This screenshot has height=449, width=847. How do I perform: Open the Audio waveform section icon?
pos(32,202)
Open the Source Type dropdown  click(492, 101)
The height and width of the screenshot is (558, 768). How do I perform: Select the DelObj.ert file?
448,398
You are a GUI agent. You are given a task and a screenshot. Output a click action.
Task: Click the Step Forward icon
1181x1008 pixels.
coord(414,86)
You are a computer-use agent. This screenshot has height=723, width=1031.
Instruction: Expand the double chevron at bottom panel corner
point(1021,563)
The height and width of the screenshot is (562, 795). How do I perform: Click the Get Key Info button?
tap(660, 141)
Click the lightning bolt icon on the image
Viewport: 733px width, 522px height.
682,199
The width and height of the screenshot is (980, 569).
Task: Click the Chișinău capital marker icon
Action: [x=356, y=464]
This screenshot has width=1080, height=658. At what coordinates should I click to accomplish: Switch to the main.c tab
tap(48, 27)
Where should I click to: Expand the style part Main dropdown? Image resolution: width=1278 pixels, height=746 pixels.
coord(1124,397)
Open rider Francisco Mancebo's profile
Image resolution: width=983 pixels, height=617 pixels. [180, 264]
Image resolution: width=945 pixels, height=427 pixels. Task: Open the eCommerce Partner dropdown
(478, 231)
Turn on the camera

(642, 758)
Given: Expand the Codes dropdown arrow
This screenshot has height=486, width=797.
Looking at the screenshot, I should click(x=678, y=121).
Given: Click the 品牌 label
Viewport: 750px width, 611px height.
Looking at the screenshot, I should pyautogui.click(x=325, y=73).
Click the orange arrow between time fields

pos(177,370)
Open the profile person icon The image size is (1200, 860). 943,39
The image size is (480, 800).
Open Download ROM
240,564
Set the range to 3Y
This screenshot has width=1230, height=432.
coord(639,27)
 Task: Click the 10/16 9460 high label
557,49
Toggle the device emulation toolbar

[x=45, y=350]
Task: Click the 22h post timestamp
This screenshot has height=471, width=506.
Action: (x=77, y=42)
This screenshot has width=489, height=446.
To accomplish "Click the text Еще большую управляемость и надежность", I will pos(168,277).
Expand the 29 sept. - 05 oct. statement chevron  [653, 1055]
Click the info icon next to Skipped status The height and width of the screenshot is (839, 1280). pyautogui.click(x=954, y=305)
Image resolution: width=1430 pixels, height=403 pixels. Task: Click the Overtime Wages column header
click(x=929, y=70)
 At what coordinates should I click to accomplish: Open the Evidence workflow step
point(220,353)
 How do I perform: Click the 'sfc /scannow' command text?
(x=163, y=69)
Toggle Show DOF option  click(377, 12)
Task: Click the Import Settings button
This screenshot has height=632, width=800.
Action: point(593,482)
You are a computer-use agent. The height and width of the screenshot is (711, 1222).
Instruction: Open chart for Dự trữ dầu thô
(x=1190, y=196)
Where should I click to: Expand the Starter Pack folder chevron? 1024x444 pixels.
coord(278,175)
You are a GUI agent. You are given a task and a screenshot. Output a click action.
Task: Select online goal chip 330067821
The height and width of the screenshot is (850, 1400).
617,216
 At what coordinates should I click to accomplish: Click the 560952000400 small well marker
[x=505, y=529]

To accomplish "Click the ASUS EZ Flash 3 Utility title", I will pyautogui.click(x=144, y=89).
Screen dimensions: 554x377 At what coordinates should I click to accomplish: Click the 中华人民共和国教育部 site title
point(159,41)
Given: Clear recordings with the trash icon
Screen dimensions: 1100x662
|---|
* _Required work_
Every entry must appear in the answer, reproduced exactly.

* _Result_
This screenshot has height=449, width=847. How do I perform: Open the Audio waveform section icon?
pos(32,202)
Open the Source Type dropdown  click(492, 101)
The height and width of the screenshot is (558, 768). How do I perform: Select the DelObj.ert file?
448,398
You are a GUI agent. You are given a task and a screenshot. Output a click action.
Task: Click the Step Forward icon
1181x1008 pixels.
coord(414,86)
You are a computer-use agent. This screenshot has height=723, width=1031.
Instruction: Expand the double chevron at bottom panel corner
point(1021,563)
The height and width of the screenshot is (562, 795). How do I perform: Click the Get Key Info button?
tap(660, 141)
Click the lightning bolt icon on the image
Viewport: 733px width, 522px height.
682,199
The width and height of the screenshot is (980, 569).
Task: Click the Chișinău capital marker icon
Action: [x=356, y=464]
This screenshot has width=1080, height=658. At what coordinates should I click to accomplish: Switch to the main.c tab
tap(48, 27)
Where should I click to: Expand the style part Main dropdown? Image resolution: width=1278 pixels, height=746 pixels.
coord(1124,397)
Open rider Francisco Mancebo's profile
Image resolution: width=983 pixels, height=617 pixels. [180, 264]
Image resolution: width=945 pixels, height=427 pixels. Task: Open the eCommerce Partner dropdown
(478, 231)
Turn on the camera

(642, 758)
Given: Expand the Codes dropdown arrow
This screenshot has height=486, width=797.
Looking at the screenshot, I should click(x=678, y=121).
Given: Click the 品牌 label
Viewport: 750px width, 611px height.
Looking at the screenshot, I should pyautogui.click(x=325, y=73).
Click the orange arrow between time fields

pos(177,370)
Open the profile person icon The image size is (1200, 860). 943,39
The image size is (480, 800).
Open Download ROM
240,564
Set the range to 3Y
This screenshot has width=1230, height=432.
coord(639,27)
 Task: Click the 10/16 9460 high label
557,49
Toggle the device emulation toolbar

[x=45, y=350]
Task: Click the 22h post timestamp
This screenshot has height=471, width=506.
Action: (x=77, y=42)
This screenshot has width=489, height=446.
To accomplish "Click the text Еще большую управляемость и надежность", I will pos(168,277).
Expand the 29 sept. - 05 oct. statement chevron  [653, 1055]
Click the info icon next to Skipped status The height and width of the screenshot is (839, 1280). pyautogui.click(x=954, y=305)
Image resolution: width=1430 pixels, height=403 pixels. Task: Click the Overtime Wages column header
click(x=929, y=70)
 At what coordinates should I click to accomplish: Open the Evidence workflow step
point(220,353)
 How do I perform: Click the 'sfc /scannow' command text?
(x=163, y=69)
Toggle Show DOF option  click(377, 12)
Task: Click the Import Settings button
This screenshot has height=632, width=800.
Action: point(593,482)
You are a computer-use agent. The height and width of the screenshot is (711, 1222).
Instruction: Open chart for Dự trữ dầu thô
(x=1190, y=196)
Where should I click to: Expand the Starter Pack folder chevron? 1024x444 pixels.
coord(278,175)
You are a GUI agent. You are given a task and a screenshot. Output a click action.
Task: Select online goal chip 330067821
The height and width of the screenshot is (850, 1400).
617,216
 At what coordinates should I click to accomplish: Click the 560952000400 small well marker
[x=505, y=529]

To accomplish "Click the ASUS EZ Flash 3 Utility title", I will pyautogui.click(x=144, y=89).
Screen dimensions: 554x377 At what coordinates should I click to accomplish: Click the 中华人民共和国教育部 site title
point(159,41)
Given: Clear recordings with the trash icon
Screen dimensions: 1100x662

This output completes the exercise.